In focusing on the themes of vulnerability and synodality, the sister leaders have signaled their willingness to embrace Pope Francis' call for a church based on a synodal manner, one that returns the church to its early roots and that respects listening and cherishes diversity. To bring about that church, Francis will convene a synod on synodality in 2023.
Rogers asked the sisters to reflect on hearing the wisdom for their own synodal journeys, noting that they have been nourished by traditions and their congregations' founding charisms. History, she said, "gives you a firm place to stand. It has shaped your understanding of God and how God works. Such knowledge is key to being able to recognize God's footprints."
But, Rogers cautioned, "like a tree putting out new branches, you need to be open to the future, a future that you cannot predict in advance, but one whose new shoots you can recognize in the present if you pay attention. The God you have come to know is the God who will take the story further. But this God cannot be limited to what you know already."
Sisters discuss the theme "embracing vulnerability on the synodal journey" with their tables May 4, the third day of the triennial plenary of the International Union of Superiors General in Rome. (GSR photo/Chris Herlinger)
Biblical texts, Rogers said, "create a space in our remembering to stop us from trying to trap the future in the cage of the past. We are called to be open and responsive to the new thing that God is doing."
Striking similar themes, Sr. Nathalie Becquart, a member of the Xavière Sisters in France and an undersecretary of the Synod of Bishops, and Fr.
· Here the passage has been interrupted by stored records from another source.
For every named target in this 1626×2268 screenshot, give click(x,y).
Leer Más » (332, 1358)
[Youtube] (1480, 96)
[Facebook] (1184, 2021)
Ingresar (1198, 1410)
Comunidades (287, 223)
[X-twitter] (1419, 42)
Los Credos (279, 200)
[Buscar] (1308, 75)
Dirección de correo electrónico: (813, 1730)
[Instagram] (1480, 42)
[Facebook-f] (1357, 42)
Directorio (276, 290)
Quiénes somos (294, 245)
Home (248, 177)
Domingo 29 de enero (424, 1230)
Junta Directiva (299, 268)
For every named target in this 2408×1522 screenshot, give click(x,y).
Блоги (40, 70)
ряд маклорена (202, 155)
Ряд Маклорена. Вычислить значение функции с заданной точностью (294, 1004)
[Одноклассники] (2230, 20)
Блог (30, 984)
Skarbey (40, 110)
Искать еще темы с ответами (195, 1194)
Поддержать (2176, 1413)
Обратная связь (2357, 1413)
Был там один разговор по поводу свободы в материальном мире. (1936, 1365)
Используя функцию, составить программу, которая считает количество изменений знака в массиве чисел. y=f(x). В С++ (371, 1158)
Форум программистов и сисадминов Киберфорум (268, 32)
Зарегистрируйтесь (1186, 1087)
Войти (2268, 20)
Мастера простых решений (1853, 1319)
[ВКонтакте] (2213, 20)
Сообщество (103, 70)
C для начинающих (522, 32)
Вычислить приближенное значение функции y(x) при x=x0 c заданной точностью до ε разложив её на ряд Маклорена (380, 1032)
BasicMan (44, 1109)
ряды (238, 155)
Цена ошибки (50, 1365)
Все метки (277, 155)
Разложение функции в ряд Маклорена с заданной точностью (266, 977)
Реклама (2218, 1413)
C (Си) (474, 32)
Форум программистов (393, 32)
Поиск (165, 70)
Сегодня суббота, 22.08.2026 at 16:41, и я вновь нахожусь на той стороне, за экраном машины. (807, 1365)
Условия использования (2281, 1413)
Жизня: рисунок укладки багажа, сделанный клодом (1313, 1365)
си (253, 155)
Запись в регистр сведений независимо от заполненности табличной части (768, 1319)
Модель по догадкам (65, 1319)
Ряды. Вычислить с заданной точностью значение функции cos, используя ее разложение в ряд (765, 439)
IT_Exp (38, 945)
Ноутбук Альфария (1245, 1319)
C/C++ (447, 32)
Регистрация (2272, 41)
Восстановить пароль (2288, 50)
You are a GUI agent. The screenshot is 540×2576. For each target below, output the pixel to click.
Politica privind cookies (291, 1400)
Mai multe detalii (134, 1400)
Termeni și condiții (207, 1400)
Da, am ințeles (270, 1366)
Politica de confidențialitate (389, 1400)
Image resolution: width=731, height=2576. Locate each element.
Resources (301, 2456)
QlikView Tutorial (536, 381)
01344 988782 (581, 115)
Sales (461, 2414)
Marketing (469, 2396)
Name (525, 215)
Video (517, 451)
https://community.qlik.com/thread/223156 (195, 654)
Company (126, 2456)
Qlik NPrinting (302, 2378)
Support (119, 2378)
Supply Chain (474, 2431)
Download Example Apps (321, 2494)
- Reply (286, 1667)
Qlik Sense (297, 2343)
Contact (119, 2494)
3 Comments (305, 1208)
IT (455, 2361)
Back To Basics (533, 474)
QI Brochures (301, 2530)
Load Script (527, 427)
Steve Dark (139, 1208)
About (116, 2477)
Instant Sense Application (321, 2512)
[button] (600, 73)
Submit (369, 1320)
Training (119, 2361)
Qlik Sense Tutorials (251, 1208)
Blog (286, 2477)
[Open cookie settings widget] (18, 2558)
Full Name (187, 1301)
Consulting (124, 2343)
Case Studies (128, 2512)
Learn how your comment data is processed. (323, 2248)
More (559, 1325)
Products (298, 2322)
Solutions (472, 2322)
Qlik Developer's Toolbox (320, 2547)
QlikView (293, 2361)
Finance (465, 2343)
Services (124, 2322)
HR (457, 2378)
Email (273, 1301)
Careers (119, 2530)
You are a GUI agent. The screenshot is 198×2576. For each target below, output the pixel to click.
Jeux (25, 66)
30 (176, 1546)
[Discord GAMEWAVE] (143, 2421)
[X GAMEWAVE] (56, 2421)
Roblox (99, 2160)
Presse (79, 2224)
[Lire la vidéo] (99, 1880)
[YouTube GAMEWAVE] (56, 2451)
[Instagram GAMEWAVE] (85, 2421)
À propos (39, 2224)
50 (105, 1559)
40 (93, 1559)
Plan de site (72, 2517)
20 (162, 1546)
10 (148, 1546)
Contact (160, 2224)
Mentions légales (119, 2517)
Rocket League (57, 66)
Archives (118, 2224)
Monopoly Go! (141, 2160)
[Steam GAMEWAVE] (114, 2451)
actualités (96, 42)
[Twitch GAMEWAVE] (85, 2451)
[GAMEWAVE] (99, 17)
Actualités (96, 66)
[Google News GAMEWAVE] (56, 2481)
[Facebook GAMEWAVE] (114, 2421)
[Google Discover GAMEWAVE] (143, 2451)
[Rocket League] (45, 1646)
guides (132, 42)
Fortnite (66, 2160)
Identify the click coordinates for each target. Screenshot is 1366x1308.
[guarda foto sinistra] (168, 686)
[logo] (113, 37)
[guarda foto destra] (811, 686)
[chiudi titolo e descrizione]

David McCallum, an American Jesuit priest and renowned leadership educator, also spoke May 4 before the sisters in a public dialogue about the need for religious to contribute to the discussion of synodality.
But, they stressed, religious have much to receive and learn.
"A synodal church is a listening church and a synodal church is a learning church, a church in which we are learning from one another," said Becquart, whose February 2021 appointment by Francis as the first woman to serve as an undersecretary of the Synod of Bishops was a milestone.
Becquart and McCallum said a focus on synodality is a call to walk with others as sisters and brothers on a journey and to change the way authority is exercised in the church.
"A new style of leadership is crucial," Becquart said.
McCallum, the founding executive director of the Program for Discerning Leadership — a special project of the General Curia of the Society of Jesus, Georgetown University and the Pontifical Gregorian University — said he hoped the church can "learn from the margins" and spoke of his six years of working with Indigenous groups in upstate New York.
Xavière Sr. Nathalie Becquart, an undersecretary of the Synod of Bishops, and Fr. David McCallum, an American Jesuit priest and renowned leadership educator, speak about the need for religious to contribute to the discussion of synodality May 4 at the International Union of Superiors General plenary in Rome. (GSR photo/Chris Herlinger)
His experience of a "dialogue circle" with the Onondaga people as they spoke of how the church, including Jesuit missionaries, wounded and disempowered them over centuries was humbling, McCallum said.
Speaking on the theme of synodality calling religious life to conversion, McCallum said, "It is usually more relevant to the men." He said that is not because he is a man, "but because I think we're the ones who have more conversion to do, as has always been the case from the time of Jesus."
He added: "When the disciples were arguing over who was the greatest and Jesus told them that they had to become servants, I don't recall any women being present. Women have always been attuned to what synodality is about."
The sisters at the plenary chuckled at Becquart's description of her experiences so far at the Vatican.
"Here in Rome," she said, "I feel like I'm living a second novitiate."